和歌山産柿・オーストラリア初輸出の出発式(写真付)

2018年10月11日 19時49分 ニュース, 社会, 経済

日本産の柿のオーストラリアへの輸出が、ことし(2018年)1月に解禁されてから、全国で初めて、和歌山県産の柿がきょう(11日)橋本市からオーストラリアへ輸出されました。
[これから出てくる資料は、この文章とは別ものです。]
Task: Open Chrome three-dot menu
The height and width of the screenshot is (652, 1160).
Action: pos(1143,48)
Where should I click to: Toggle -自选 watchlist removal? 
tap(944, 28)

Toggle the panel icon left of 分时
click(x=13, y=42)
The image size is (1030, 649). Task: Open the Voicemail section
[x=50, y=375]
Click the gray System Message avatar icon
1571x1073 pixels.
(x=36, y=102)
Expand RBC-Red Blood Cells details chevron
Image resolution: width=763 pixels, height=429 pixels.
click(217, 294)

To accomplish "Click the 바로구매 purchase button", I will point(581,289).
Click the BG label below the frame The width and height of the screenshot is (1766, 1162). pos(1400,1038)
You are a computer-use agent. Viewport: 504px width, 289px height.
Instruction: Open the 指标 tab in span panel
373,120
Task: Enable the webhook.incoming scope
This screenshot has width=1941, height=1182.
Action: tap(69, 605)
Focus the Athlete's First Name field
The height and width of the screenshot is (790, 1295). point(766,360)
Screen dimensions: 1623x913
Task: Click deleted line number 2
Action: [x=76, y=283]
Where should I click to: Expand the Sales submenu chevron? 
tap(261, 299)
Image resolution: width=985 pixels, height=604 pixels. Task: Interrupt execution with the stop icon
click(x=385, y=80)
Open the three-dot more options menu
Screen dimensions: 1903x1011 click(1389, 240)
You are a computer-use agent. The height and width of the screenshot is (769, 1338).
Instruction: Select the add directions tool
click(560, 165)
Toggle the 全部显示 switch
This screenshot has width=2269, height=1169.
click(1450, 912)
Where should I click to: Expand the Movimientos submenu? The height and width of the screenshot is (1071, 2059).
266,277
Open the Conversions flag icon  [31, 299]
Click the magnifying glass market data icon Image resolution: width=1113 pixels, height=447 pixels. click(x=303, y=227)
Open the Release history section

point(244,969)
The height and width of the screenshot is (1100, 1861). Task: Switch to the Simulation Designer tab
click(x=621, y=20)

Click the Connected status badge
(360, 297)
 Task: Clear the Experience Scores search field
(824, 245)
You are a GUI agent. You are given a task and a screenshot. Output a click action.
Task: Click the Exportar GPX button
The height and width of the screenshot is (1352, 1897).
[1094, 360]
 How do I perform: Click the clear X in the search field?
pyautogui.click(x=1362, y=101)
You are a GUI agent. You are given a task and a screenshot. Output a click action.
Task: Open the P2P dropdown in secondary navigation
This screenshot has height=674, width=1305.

テープカットで初輸出を祝う関係者ら(10月11日・橋本市高野口町)

今シーズン、オーストラリアに初めて輸出されるのは、JA紀北かわかみ管内や県農林大学校の畑で穫れた、刀根早生柿(とねわせがき)と平核無柿(ひらたねなしがき)あわせておよそ1トンで、船便と空輸に分けて輸出されます。

オーストラリアへ輸出される柿

柿の輸出解禁に向け、和歌山県は2013年度以降、政府提案を続けてきたほか、JETRO(ジェトロ)大阪本部やJAグループ和歌山と連携し、プロモーション活動や、検疫の障壁となっていた「臭化(しゅうか)メチル燻蒸(くんじょう)処理」の免除に向けた交渉を行い、去年(2017年)10月のアメリカに続いて、ことし1月、オーストラリアへの輸出が解禁されました。

柿を乗せ出発するトラック

きょう午後、橋本市高野口町(こうやぐちちょう)のJA紀北かわかみ本店で輸出の出発式が開かれ、関係者らがテープカットで祝福し、柿を乗せたトラックを拍手で送り出しました。

あいさつするJA紀北かわかみの宮崎組合長

JA紀北かわかみの宮崎卓郎(みやざき・たくお)代表理事組合長は「日本と季節が逆なので、ニュージーランドからの輸入が途切れるタイミングで県産の柿を供給できる。甘くて見た目も美しく、栄養価も豊富な和歌山の柿を多くの人に味わって欲しい」とあいさつしました。

JAと県、それにジェトロでは、来月(11月)下旬に、現地のレストランのオーナーやシェフ向けの柿料理のセミナーを開くほか、シドニーのアジア系スーパーマーケット5店舗で店頭販売を行うことにしています。